For both these aforementioned reasons, it is generally not possible to correct both the irregular astigmatism and the overall optical defect of the eye in a single treatment, and the treatment is best broken down into parts. The initial topography-guided treatment uses only the surface topography data to achieve the most symmetrically shaped corneal profile, and then the whole eye is measured again to determine its regular spherical and astigmatic optical components, which can be treated by further laser (if there is enough corneal thickness), or by lens implant surgery.

 

Methods of laser treatment application:

After corneal grafting, the manner in which the laser is applied can be either surface laser ablation (e.g. epi-LASIK / LASEK / PRK), or alternatively LASIK with a microkeratome or femto-second laser-cut flap.

 

LASIK: laser treatment beneath a flap.

The wound healing is faster after LASIK and there is less post-operative inflammation compared to surface based treatments. This may be an important consideration in patients who have had penetrating grafts or lamellar grafts with living tissue, as further surgery in these eyes carries a small risk of precipitating graft rejection. However, in eyes which have had lamellar grafting with freeze-dried tissue there is no risk of rejection.

For all cases that have had previous grafting, the creation of a flap for LASIK will often result in some change in the pattern of astigmatism, due to release of irregular tension in the graft wound. For this reason it may be preferable to create the flap as a separate operation initially, and then measure the topography and refraction a few weeks later, before actually proceeding to the laser treatment.

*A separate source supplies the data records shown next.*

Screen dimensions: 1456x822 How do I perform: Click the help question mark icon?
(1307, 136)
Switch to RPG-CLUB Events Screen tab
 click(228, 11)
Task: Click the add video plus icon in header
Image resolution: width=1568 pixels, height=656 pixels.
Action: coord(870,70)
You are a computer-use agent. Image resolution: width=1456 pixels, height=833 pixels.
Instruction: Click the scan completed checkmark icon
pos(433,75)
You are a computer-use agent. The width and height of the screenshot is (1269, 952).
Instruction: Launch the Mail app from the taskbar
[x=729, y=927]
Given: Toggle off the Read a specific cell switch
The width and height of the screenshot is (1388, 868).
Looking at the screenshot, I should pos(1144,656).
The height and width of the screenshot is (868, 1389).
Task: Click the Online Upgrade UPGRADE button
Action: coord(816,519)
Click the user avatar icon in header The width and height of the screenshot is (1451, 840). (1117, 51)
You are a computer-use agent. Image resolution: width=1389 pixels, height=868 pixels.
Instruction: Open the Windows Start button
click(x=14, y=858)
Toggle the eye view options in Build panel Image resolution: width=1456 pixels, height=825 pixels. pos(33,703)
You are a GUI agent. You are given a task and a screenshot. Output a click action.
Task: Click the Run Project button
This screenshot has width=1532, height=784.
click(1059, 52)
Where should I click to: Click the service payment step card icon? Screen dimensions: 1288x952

For those having LASIK rather than surface-based treatment, the process may thus involve three stages: firstly flap formation without laser application, secondly T-CAT treatment to improve corneal symmetry, and finally conventional LASIK to correct any residual optical defect. There is usually a gap of a month or two between each treatment step to ensure refractive stabilisation, so the whole treatment programme can take six or more months to complete.

 

Surfaced based treatments: epi-LASIK / LASEK / PRK

Some patients have such a high degree of ametropia after corneal grafting that correction of this by laser is out of the question due to limitations of corneal thickness. For them a single surface-based T-CAT treatment can help improve corneal symmetry and best corrected acuity, and the remaining optical defect can then be corrected with spectacles, contact lenses, or lens implants.